Summary

This script takes the Watson 2020 catch data, a list of fish oil/fish meal (FOFM) species, and B/Bmsy estimates to calculate a score for FOFM species per OHI region.

Updates from previous assessment

This is brand new to the 2020 assessment. Previously we used FAO commodities export data set, but we refined our approach with actual catch tonnes, instead of export tonnes.

Data Source

Reference: Watson, R. A. and Tidd, A. 2019. Mapping nearly a century and a half of global marine fishing: 1869–2017. Marine Policy, 93, pp. 171-177. (Paper URL)

Downloaded: December 11, 2019 from IMAS portal - click on download tab, step 3

Description: Global fisheries landings data.

Native data resolution:

Time range: 1950 - 2017

Format: CSV format

Additional Information: Metadata, Supplementary Material

Reference: Froehlich, H.E., Jacobsen, N.S., Essington, T.E., Clavelle, T., and Halpern, B.S. (2018). Avoiding the ecological limits of forage fish for fed aquaculture. Nature Sustainability 1, 298.

Downloaded: July 7, 2020. Obtained from Melanie Frazier (NCEAS).

Description: List of FOFM species from Watson v3 data.

Native data resolution:

Format: CSV format

Reference: RAM Legacy Stock Assessment Database v4.491

Downloaded: 06/10/2020

Description: B/Bmsy value by stock and year (other data, which we do not use, are also available in the database)
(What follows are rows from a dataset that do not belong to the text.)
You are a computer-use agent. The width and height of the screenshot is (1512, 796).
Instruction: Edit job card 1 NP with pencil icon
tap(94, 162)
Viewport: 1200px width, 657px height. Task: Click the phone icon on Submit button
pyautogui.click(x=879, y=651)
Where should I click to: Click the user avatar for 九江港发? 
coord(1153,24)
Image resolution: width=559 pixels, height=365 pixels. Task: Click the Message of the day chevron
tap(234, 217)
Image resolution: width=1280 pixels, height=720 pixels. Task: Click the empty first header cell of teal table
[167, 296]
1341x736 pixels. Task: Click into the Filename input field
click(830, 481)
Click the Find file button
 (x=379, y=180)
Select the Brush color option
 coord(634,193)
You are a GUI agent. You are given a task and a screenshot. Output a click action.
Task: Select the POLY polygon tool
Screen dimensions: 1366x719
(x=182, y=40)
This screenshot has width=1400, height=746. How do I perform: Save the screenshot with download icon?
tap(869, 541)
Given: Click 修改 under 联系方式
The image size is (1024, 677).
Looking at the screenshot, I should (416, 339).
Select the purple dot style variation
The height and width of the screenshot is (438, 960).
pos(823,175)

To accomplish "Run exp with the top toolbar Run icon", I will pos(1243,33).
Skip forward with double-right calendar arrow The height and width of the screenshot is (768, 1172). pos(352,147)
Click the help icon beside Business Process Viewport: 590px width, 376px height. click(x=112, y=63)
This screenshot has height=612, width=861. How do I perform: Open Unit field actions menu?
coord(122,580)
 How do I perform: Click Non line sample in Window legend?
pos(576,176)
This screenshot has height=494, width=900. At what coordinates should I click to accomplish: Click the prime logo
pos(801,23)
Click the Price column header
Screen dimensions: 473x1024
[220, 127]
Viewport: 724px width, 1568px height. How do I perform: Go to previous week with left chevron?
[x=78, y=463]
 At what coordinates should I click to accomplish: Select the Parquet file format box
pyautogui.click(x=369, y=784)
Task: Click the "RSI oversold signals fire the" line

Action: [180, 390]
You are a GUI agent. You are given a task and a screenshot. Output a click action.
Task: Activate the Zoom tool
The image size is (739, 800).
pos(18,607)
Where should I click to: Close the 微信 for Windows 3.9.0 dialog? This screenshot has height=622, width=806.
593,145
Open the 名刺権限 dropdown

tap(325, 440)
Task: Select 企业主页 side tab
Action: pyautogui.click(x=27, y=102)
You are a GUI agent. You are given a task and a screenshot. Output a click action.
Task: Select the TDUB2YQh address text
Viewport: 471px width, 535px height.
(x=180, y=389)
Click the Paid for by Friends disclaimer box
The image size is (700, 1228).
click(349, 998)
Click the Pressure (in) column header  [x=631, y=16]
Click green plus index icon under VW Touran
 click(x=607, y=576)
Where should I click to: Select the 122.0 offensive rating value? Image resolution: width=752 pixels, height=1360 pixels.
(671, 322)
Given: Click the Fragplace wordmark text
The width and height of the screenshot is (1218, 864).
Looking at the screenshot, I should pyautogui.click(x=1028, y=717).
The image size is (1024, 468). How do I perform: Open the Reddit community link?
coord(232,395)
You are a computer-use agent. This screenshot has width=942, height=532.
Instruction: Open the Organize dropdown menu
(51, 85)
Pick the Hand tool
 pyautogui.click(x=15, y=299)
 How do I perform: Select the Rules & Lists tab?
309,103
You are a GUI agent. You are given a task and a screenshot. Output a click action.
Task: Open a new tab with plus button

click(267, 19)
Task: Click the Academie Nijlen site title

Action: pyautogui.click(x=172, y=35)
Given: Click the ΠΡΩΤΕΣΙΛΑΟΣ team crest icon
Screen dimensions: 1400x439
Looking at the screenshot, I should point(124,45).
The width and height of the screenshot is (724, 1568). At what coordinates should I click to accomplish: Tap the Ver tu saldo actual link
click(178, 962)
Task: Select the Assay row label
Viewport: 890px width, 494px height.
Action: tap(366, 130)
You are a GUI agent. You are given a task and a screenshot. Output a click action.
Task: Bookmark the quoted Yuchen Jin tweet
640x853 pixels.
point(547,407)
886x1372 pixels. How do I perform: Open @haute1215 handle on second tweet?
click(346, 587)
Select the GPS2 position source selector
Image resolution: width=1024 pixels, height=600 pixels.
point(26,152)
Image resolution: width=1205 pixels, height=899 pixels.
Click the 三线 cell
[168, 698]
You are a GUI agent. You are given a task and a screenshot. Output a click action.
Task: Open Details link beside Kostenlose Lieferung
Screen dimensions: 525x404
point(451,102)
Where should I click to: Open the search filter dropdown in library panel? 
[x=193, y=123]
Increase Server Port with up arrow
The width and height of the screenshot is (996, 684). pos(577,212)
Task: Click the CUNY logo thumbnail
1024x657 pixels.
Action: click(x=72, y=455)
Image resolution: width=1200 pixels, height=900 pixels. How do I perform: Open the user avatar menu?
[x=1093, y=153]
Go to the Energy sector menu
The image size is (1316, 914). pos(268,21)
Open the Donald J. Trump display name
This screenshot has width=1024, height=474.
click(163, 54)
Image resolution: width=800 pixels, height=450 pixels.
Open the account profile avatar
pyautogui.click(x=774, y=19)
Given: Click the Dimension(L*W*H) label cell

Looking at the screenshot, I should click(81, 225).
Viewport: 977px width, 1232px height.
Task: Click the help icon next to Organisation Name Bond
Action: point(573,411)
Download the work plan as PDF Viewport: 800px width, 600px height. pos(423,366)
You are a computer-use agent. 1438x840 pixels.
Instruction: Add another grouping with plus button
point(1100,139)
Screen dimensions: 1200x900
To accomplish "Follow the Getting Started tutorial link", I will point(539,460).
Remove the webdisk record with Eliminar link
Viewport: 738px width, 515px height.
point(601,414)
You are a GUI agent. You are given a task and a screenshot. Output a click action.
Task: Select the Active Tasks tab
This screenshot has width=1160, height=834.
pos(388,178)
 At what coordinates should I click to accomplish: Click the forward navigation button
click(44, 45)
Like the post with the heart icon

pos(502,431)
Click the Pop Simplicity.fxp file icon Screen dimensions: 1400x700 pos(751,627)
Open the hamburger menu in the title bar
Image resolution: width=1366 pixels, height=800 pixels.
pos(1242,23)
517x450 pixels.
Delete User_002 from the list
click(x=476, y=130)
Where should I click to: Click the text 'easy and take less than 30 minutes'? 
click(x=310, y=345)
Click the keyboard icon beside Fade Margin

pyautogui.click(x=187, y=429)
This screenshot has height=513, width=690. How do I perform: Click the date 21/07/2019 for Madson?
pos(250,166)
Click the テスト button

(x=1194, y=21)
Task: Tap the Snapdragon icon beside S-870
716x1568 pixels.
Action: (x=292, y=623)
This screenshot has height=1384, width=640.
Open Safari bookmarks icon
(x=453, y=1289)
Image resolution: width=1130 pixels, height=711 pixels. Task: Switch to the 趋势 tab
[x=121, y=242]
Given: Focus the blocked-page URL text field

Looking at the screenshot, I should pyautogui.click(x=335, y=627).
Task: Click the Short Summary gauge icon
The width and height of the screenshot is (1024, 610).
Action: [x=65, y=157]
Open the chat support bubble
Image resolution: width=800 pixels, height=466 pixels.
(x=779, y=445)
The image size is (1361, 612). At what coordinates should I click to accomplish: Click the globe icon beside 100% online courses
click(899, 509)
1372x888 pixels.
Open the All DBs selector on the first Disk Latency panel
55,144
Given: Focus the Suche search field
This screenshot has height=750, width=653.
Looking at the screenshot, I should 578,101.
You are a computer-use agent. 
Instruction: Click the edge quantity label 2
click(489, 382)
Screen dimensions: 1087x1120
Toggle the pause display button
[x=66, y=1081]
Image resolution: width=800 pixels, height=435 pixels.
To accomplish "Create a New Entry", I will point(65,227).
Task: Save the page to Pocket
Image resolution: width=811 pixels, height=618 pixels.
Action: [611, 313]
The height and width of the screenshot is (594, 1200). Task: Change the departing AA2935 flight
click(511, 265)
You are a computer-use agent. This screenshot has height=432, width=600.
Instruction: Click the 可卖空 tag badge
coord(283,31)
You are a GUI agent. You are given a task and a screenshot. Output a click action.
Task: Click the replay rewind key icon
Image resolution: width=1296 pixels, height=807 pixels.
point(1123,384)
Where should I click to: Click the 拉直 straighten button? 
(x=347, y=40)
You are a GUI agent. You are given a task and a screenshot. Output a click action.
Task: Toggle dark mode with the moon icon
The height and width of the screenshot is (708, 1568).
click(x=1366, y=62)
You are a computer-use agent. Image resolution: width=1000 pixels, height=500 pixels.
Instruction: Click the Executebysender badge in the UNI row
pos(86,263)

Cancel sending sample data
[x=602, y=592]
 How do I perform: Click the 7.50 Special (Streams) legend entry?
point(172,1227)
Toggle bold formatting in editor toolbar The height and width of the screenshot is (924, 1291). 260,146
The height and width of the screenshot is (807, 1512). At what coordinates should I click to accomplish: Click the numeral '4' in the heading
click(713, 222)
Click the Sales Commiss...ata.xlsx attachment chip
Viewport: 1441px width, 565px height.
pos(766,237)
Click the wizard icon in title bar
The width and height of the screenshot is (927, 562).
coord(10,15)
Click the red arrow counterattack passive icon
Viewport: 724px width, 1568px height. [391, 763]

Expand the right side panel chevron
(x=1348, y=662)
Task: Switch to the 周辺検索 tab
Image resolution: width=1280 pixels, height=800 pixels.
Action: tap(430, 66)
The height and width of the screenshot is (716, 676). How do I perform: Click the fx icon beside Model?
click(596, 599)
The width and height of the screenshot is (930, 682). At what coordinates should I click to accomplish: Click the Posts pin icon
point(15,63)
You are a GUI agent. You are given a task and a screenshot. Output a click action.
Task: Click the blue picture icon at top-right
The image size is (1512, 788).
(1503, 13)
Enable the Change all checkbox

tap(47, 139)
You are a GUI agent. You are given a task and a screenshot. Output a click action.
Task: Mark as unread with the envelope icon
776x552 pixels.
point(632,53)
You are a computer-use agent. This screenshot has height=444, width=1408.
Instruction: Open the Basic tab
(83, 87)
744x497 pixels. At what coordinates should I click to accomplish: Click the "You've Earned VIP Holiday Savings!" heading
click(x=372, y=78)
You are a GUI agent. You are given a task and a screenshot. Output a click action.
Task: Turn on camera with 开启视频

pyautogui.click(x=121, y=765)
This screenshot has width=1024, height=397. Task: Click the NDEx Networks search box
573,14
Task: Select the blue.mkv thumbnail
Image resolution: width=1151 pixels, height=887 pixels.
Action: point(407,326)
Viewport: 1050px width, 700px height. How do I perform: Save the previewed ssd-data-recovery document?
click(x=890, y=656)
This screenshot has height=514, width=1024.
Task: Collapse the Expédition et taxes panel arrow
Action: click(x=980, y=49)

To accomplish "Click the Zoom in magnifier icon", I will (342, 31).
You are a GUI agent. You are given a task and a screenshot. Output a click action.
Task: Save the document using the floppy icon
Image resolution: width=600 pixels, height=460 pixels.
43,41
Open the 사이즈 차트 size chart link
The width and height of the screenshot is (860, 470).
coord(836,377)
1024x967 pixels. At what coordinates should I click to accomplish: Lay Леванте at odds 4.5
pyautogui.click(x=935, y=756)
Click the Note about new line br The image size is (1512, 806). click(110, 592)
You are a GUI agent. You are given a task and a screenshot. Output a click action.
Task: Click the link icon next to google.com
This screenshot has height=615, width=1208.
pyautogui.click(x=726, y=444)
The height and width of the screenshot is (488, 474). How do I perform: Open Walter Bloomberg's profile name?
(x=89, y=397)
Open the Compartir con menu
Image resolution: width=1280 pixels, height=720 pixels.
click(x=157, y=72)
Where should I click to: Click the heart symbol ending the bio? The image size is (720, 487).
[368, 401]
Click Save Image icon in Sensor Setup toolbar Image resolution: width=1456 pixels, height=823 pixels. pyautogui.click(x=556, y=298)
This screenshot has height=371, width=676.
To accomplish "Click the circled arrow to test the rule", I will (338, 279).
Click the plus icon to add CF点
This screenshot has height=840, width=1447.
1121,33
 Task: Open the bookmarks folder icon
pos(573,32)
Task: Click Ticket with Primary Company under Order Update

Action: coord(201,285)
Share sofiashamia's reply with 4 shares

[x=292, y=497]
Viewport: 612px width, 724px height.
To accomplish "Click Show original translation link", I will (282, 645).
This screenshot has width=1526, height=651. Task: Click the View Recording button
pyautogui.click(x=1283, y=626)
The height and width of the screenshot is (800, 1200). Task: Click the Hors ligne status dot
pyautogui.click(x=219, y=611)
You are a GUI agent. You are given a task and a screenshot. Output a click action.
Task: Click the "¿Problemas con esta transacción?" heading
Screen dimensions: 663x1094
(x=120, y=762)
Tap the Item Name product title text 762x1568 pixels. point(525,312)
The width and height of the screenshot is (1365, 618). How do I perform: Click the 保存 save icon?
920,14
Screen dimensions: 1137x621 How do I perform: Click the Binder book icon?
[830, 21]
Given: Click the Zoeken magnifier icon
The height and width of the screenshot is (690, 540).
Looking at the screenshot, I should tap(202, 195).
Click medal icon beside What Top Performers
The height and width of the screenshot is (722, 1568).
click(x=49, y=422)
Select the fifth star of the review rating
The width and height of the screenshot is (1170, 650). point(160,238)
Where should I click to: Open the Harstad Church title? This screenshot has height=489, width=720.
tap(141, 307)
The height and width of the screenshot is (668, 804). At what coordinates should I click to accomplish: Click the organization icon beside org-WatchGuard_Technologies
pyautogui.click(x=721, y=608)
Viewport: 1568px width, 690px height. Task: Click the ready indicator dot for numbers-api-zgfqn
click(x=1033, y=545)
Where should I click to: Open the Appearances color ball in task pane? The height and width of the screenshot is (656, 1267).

Native data resolution: stock (fish stock, species and region specific)

Time range: 1950 - 2016

Format: CSV format

Additional Information: We use the finalized b/bmsy layer from OHI-global for this data prep. We do not actually read in the raw RAM data here.

DOI: 10.5281/zenodo.2542919 ***

Setup

knitr::opts_chunk$set(eval=FALSE)

library(here)
library(tidyverse)
source(here('workflow/R/common.R'))

## This file makes it easier to process data for the OHI global assessment
##  by creating the following objects:
## 
##  * dir_M = identifies correct file path to Mazu (internal server) based on your operating system
##  * mollCRS = the crs code for the mollweide coordinate reference system we use in the global assessment
##  * regions_shape() = function to load global shapefile for land/eez/high seas/antarctica regions
##  * ohi_rasters() = function to load two rasters: global eez regions and ocean region
##  * region_data() = function to load 2 dataframes describing global regions 
##  * rgn_syns() = function to load dataframe of region synonyms (used to convert country names to OHI regions)
##  * low_pop() = function to load dataframe of regions with low and no human population
##  * UNgeorgn = function to load dataframe of UN geopolitical designations used to gapfill missing data

Steps to this

Subset the forage fish catch stocks for each region/year (keep FAO and OHI rgn ids)
Multiply by 0.70 to reflect the amount going to feed/oils
Join with the final B/Bmsy layer used in the FIS model
Convert the B/Bmsy values to scores (this is done in functions.R)
Apply the underharvest penalty
Take a catch weighted average of B/Bmsy scores for each region/year.

Step 1

Create a master list of forage species

This is based on the older Watson data. Basically, the code takes the list from Froehlich et al. (2018) and then cross references it with the Watson taxa data and identifies some extra Watson taxa that appeared to be fish oil/fish meal (FOFM) fish.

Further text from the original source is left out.